[postgis-users] Always loosing my data to "invalid memory allocrequest size"

Mark Cave-Ayland m.cave-ayland at webbased.co.uk
Mon Jan 16 03:12:06 PST 2006


Hi Dustin,

> -----Original Message-----
> From: postgis-users-bounces at postgis.refractions.net [mailto:postgis-users-
> bounces at postgis.refractions.net] On Behalf Of Dustin Moore
> Sent: 15 January 2006 20:06
> To: postgis-users at postgis.refractions.net
> Subject: [postgis-users] Always loosing my data to "invalid memory
> allocrequest size"
> 
> I'm about a week into my experience with PostGIS, but I'm an old hand at
> MySQL.  I have a table 'frame' that has about 1.3 million entries:
> 
>                                          Table "public.frame"
>       Column     |          Type          |
> Modifiers
> ----------------+------------------------+--------------------------------
> --------------------------
>   frame_id       | bigint                 | not null default
> nextval('frame_frame_id_seq'::regclass)
>   frame_file     | character varying(512) | not null
>   frame_number   | integer                | not null
>   frame_rand     | integer                |
>   frame_loc      | geometry               | not null
>   frame_route_id | bigint                 |
> Indexes:
>      "frame_pkey" PRIMARY KEY, btree (frame_id)
>      "frame_file_index" btree (frame_file)
>      "index_frame_loc" gist (frame_loc) CLUSTER
> Check constraints:
>      "enforce_dims_frame_loc" CHECK (ndims(frame_loc) = 2)
>      "enforce_geotype_frame_loc" CHECK (geometrytype(frame_loc) =
> 'POINT'::text OR frame_loc IS NULL)
>      "enforce_srid_frame_loc" CHECK (srid(frame_loc) = 4326)
> 
> 
> It seems that everytime I do a large update I corrupt the database and
> loose everything.
> In particular, a command like this:
> update frame set frame_route_id = route_id from route where
> frame_file=route_file;
> 	[route being a simple table with a btree indexe on route_file]
> 
> I get errors like "ERROR:  invalid memory alloc request size 1671807492"
> and these
> errors won't go away. If I then attempt to pg_dump -Fc it will fail with
> the same error. So
> basically, the data is gone (or at least I can't recover it in its
> entirety).

This does look as if it's being triggered by the PostgreSQL memory
allocator, however as Michael suggests it isn't necessarily caused by an out
of memory condition.

In order to help determine where the problem is, I would suggest the
following:


- Recreate the database cluster using initdb (you can do this in a different
directory if you wish to keep your current directory as a backup).

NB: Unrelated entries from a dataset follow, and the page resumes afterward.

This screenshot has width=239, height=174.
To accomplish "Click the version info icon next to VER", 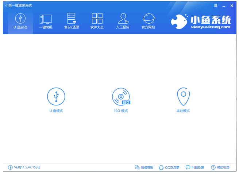I will coord(10,167).
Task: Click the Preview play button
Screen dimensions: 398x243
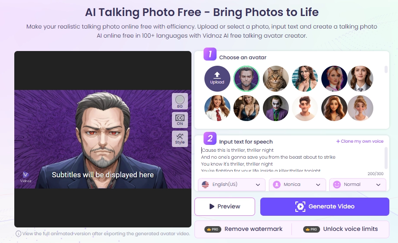Action: (x=225, y=207)
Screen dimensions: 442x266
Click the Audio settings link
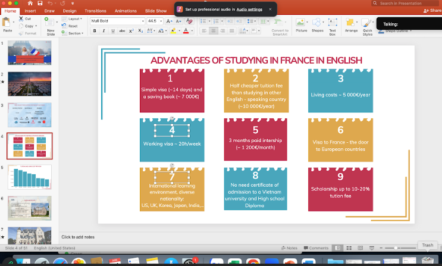(x=250, y=9)
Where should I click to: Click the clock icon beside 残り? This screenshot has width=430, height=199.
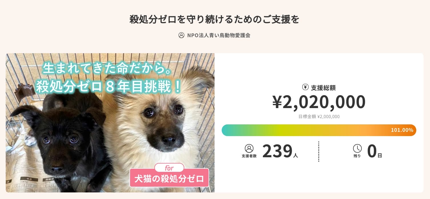click(357, 148)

- Load your data from scratch into the database. pg_dump the loaded
database. Perform your UPDATE query.

- If the crash still occurs, re-load your data on a different server.

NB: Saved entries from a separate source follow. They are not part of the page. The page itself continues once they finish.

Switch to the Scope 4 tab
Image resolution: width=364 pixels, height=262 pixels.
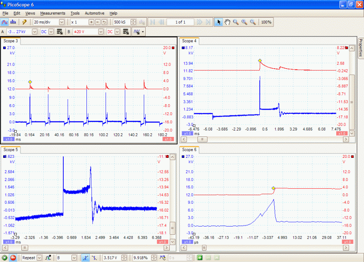[189, 41]
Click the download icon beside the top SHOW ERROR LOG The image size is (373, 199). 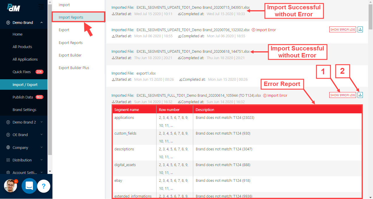[x=360, y=29]
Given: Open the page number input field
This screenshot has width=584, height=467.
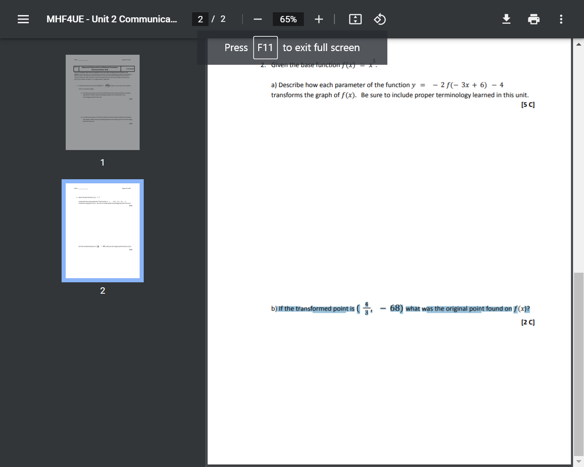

- If the crash occurs on a different server, you may have found a bug. Drop
any geometry columns, pg_dump your data again, then pg_restore into a newly
initdb-d cluster *without* PostGIS loaded. If your UPDATE crashes on both
servers, then you need to file a bug report with the PostgreSQL people. If
your UPDATE no longer crashes, then we'll need you to help us find the bug
in PostGIS.


The most probably cause of these issues is bad hardware, so I would suggest
that you check your RAM using MemTest, and run some read/write diagnostics
on your drives to see if the problem could be caused by a
kernel/filesystem/hardware bug.

> I'm running Postgis 1.1.0 on Postgresql 8.2.1 with Geos and Proj on Debian
> stable.
> I compiled Postresql from scratch. I've also had the same problem with
> Postgis 1.0.6.
> My swap file size is 3GB. Are there some memory  or buffer settings I
> should be messing with?

I guess you mean PostgreSQL 8.1.2? Can you confirm the output of SELECT
version()?

> Is there a tested "stable" configuration of Postgis and Postgresql that
> can handle a
> table with 100 million rows?

While there isn't a list of tested "stable" distributions, I know of a
couple of people who are happily running databases of over 400 million rows
without any difficulties. As long as you are running a stable series kernel,
you shouldn't find too many problems. 


Kind regards,

Mark.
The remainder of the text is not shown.